[rrd-developers] rrd cache work

Mon Sep 1 11:09:42 CEST 2008

On Fri, Aug 29, 2008 at 10:45:32PM +0200, Florian Forster wrote:
> > What's the current status of the project?  This project is of interest
> > to me; I am trying to scale our RRD installation up by at least an
> > order of magnitude.  I could contribute to the development if you are
> > interested..
> 
> If you want to contribute further changes I'd love to include them in
> the patch. If you have questions regarding the code, don't hesitate to
> ask.

octo,

I am working on a few changes...  Once I have completed testing I will
submit the patch back to you and tobi.

-----------------------------------------------------------------

These two pseudo-codes are repeated a lot, esp. in places that need to
pre-flush their files (i.e. info, last, lastupdate, ...)

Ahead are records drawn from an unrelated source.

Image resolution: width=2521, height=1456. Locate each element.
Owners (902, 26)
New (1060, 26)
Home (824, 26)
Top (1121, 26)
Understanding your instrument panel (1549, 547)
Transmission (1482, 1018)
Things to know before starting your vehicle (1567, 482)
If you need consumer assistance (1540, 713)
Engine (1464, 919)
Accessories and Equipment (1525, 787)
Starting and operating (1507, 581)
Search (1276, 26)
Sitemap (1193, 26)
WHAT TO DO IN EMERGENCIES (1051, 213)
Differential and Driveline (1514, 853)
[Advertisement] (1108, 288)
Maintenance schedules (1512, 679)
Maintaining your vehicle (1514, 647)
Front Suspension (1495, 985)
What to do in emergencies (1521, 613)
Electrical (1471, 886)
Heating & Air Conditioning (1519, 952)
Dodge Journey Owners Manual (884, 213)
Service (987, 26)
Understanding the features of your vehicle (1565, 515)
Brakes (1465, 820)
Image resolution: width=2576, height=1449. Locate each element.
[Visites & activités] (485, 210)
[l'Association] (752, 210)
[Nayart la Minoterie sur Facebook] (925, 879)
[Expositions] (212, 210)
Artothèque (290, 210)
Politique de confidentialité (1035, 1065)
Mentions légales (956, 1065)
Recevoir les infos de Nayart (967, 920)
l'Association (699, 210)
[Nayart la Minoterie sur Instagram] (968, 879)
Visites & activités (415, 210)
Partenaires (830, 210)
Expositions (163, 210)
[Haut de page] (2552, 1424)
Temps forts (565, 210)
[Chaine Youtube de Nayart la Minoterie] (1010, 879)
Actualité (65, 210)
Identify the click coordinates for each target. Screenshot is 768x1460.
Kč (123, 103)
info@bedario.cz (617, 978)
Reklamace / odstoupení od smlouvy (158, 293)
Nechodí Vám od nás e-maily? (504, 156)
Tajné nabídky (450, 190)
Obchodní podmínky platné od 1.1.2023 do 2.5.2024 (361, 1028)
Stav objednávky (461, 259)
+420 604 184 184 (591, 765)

  if (! --daemon command line) {
    check environment for $RRDCACHED_ADDRESS
  }

  if (have daemon) {
    connect;
    flush;
    disconnect;
  }

I have combined them into a single call that handles both..  This reduces
the code in the simpler functions quite a bit:

  rrdc_flush_if_daemon(opt_daemon, filename);

-----------------------------------------------------------------

Also, it appears that the update strings are passed directly through the
daemon without modification.  However, when we see an update like
"N:1:3:5:7:9", the time that ultimately gets passed through to _rrd_update
should be based on when the "N:" was received at the daemon, not when it
was flushed out to disk.  Likewise, @-time is broken.

I think the most sensible course of action would be to convert the
relative time strings to absolute time strings when we receive the UPDATE
commands from the client.

I envision re-using get_time_from_reading().  However, I'd move the things
that sanity-check against the RRD (starting with "if (version < 3)" into
parse_ds (which is the only other caller of get_time_from_reading())..
Then, we can use this function in the daemon without prior knowledge of
the RRD's structure.

-----------------------------------------------------------------

In my envirionment, I have a process that calculates a very large number
of RRD updates (1 per file), and then issues them in a loop with
RRDs::update (perl).  With the current code, this will create a lot of
unnecessary connect/disconnect.

I noticed that some of the other methods that deal with several RRDs
(i.e. graph, xport) re-use a single connection.  I am wondering if we
should generalize this approach as follows:

 * keep a single (scoped global) cached fd and addr string in rrd_client.c

 * in rrdc_connect(), detect whether we're trying to re-use the cached
   string.  if so, check cached fd and return.  if it's a new daemon
   address, then close the old one and replace.  A single daemon is the
   most common use case.

 * in most functions, no longer explicitly call rrdc_disconnect.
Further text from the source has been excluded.